Utanç ve Gurur Üstüne Kısa Bir Denemedir

Bazi sevgililerimiz, arkadaşlarımız ya da tanıdıklarımızı kendimize has hissettiğimiz bazı ortamlarımıza sokmak istemeyiz. Çünki onlardan, onları onlar yapan ya da belki de daha doğrusu onların onlar olmasını engelleyip onları onlar yapmayan fakat onların ta kendisi olan onlardan yani kimi dışsal veya içsel özelliklerden ötürü utanırız. Vasıfsızdırlar, yeteneksizdirler, düşük statüdedirler, kalçaları büyüktür, memeleri küçüktür, korkaktırlar, evleri sobalıdır, ayakkabıları yırtık, tişörtleri markasızdır, kekemedirler, cücedirler, burunları büyük, dişleri yamukturlar vesaire vesairedirler. Tam tersi pozitif saýılabilecek özelliklere sahip olduklarında da onları neredeyse bağırabağıra yanıbaşımızda sergilemek isteriz. Örneğin “falanca mimar ile dün akşam yemek yedik, xx müzisyen arkadaşımdır, yy sinemacı da. bb hakimle yediğimiz ayrı gitmez” gibi. Bir bakıma canhıraş bir biçimde statülerini transfer ederiz. Zayıflıkları bize kâr getirmez, lakin güçleri güçsüzlüğümüze güç, gücümüze de güç katar; biliriz.

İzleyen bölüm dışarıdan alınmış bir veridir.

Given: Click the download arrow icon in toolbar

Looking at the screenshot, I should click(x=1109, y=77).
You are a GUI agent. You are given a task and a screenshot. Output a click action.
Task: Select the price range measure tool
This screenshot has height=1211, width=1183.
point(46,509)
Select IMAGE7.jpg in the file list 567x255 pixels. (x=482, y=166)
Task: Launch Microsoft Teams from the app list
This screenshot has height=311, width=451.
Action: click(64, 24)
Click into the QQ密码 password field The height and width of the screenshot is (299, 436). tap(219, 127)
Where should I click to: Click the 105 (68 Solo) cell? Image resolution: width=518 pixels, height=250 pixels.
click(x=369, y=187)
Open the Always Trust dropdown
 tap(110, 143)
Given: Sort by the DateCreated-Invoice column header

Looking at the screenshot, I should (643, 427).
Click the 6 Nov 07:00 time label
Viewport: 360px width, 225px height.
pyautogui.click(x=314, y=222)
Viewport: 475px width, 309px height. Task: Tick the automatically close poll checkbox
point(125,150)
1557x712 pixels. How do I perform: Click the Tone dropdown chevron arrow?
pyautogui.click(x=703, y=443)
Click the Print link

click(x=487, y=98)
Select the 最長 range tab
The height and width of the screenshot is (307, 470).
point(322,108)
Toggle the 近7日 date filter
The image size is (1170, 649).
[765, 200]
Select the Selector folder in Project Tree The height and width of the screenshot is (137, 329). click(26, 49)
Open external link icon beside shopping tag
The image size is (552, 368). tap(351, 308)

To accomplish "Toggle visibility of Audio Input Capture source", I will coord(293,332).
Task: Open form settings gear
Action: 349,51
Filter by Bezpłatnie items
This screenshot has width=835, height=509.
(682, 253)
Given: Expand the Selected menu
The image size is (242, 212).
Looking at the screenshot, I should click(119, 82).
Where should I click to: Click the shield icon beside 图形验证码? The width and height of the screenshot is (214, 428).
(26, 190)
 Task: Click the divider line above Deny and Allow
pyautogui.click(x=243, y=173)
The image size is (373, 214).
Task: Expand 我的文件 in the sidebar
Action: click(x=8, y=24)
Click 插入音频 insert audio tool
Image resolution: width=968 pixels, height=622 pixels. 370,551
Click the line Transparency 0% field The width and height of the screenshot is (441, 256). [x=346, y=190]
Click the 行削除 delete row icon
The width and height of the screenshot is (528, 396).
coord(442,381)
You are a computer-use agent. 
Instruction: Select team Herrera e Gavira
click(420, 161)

Aslında meselenin özü şu: Onların utanılacak bir yanları yoktur da, yalnızca gurur duyulacak bir yanları yoktur. Bu da bizi şuna götürür: Doymamış, natamam, mevcut maddi ve manevi kendinden hoşnut olmayan, yetersizlik hissiyle boğuşan, başarısız, güçsüz, öfkeli ve hırslı insanlara. Tehlikeli insanlara. Tehlikeli insanlar bir tür. Genel olarak kendileri eksik olduklarından yanlarındakine aksesuar gibi davranıp, bu eksikleri öylece ne ise ihtiyaçları ona göre onların nitelikleriyle tamamlamaya, kapatmaya çalışırlar. Kendileri çirkinse güzeli, fakirse zengini, cahilse bilgiliyi almak isterler yanlarına. Hasılı ormandadırlar, gecedir, soğuktur ve yaralıdırlar. Aksesuar saydıkları sevgili, arkadaş, tanıdık her neyse yaralarını kapatmıyor, iyileştirmiyorsa da derinleştiriyordur. Orada öylece yanıbaşlarında cerehat misali akmaktadır. Dolayısıyla cerehat uzaklaştırılmalı, yok edilmelidir. Pamuk Prenses masalında kötü kalpli cadı nasıl ki Ayna ona senden daha güzeli var dediğinde aynayı kırıyorsa o misal hani. Tekrarlayalım, yanıbaşımızdan bazan savuşturmak istediklerimizin utanılacak bir yanları yoktur da, sadace gurur duyulacak bir yanları yoktur. Esasında kendimizden utanıyoruzdur, kendimize ne sevgimiz ne saygımız vardır. Yüzümüz nefretten silinmiş, yok olmuştur. O yüksündüklerimiz bizim aynamızdır. Onları saklarken, kendimizi saklarız.